◆ HOW TO COMPLETE THIS TASK ◆
Repeat precisely the span of lines below that opens with the line containing "The width and height of the screenshot is (704, 528)." and closes with the line containing "The image size is (1992, 1153).", both included.

(Collected data)
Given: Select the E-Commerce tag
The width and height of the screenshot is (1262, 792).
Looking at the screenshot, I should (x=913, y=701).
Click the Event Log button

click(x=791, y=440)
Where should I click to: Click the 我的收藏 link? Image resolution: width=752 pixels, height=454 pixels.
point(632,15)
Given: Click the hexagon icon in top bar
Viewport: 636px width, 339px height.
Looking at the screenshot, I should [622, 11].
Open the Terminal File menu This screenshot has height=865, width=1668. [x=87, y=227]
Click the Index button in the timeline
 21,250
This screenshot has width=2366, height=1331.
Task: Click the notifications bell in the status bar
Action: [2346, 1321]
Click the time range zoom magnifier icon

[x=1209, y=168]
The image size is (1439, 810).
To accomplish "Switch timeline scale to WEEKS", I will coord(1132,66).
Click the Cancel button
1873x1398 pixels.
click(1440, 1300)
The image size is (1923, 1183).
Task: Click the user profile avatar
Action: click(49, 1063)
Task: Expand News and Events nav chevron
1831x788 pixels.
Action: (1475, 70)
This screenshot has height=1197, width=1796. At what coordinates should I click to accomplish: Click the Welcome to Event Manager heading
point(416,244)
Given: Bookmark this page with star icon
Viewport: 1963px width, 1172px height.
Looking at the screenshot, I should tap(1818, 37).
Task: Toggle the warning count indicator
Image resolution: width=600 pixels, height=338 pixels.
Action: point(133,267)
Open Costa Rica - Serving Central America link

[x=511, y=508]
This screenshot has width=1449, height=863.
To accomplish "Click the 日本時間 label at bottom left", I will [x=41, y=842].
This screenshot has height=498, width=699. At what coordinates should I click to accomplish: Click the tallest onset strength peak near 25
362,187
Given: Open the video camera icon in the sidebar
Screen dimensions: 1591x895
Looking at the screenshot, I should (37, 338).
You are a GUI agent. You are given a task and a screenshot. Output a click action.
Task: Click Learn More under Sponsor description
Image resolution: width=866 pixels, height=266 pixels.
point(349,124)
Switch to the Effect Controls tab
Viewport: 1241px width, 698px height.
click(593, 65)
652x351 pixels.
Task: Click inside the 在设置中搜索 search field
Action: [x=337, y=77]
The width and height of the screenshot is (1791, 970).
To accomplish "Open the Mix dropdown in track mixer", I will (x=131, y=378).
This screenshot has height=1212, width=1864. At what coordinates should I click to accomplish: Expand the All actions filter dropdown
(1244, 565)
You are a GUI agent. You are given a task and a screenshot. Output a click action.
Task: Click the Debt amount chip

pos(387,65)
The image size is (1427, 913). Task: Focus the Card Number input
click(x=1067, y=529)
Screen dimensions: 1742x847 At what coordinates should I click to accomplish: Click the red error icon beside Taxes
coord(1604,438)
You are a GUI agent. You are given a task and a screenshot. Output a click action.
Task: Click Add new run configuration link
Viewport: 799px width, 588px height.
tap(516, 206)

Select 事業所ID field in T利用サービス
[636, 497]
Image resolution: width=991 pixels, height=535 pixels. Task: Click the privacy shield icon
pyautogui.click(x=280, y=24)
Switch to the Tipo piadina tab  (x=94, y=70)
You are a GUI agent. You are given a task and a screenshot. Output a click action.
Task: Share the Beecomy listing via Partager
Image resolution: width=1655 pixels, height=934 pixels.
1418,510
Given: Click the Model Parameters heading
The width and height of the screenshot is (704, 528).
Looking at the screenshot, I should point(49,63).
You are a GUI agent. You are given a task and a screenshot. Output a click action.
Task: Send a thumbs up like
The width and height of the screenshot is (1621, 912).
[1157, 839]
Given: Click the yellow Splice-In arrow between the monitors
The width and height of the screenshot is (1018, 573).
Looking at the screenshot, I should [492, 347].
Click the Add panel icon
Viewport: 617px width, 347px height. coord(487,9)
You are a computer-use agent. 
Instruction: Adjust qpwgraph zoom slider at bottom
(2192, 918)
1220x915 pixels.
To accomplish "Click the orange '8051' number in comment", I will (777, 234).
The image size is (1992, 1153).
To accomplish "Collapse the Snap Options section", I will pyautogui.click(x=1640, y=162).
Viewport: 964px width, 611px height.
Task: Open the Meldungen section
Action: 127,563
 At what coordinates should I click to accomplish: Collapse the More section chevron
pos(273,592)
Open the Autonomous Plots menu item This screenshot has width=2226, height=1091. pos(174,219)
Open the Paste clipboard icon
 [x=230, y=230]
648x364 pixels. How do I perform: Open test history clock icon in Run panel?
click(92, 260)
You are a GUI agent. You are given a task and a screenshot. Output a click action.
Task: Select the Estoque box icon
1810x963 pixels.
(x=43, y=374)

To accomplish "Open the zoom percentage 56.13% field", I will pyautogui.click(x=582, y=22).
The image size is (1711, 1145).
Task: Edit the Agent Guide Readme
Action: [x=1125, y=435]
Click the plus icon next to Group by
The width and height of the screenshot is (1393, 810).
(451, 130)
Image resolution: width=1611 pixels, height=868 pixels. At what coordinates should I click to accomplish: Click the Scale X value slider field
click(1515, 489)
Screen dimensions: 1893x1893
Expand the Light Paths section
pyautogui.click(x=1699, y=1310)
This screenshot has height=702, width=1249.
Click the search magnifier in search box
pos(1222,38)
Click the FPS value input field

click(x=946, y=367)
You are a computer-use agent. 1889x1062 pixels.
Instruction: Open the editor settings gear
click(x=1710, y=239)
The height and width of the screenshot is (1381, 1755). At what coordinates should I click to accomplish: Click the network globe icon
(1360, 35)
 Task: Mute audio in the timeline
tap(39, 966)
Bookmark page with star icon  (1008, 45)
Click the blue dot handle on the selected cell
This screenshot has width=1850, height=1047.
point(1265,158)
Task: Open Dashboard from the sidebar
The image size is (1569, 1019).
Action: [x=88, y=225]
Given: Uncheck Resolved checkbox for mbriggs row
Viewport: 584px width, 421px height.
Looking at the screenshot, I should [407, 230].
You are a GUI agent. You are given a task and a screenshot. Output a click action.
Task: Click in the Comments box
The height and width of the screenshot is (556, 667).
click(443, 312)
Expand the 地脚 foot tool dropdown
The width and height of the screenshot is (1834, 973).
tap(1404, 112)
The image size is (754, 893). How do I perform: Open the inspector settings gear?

◆ RESULT FOR THIS EXERCISE ◆
The width and height of the screenshot is (704, 528).
Looking at the screenshot, I should point(49,63).
You are a GUI agent. You are given a task and a screenshot. Output a click action.
Task: Send a thumbs up like
The width and height of the screenshot is (1621, 912).
[1157, 839]
Given: Click the yellow Splice-In arrow between the monitors
The width and height of the screenshot is (1018, 573).
Looking at the screenshot, I should [492, 347].
Click the Add panel icon
Viewport: 617px width, 347px height. coord(487,9)
You are a computer-use agent. 
Instruction: Adjust qpwgraph zoom slider at bottom
(2192, 918)
1220x915 pixels.
To accomplish "Click the orange '8051' number in comment", I will (777, 234).
The image size is (1992, 1153).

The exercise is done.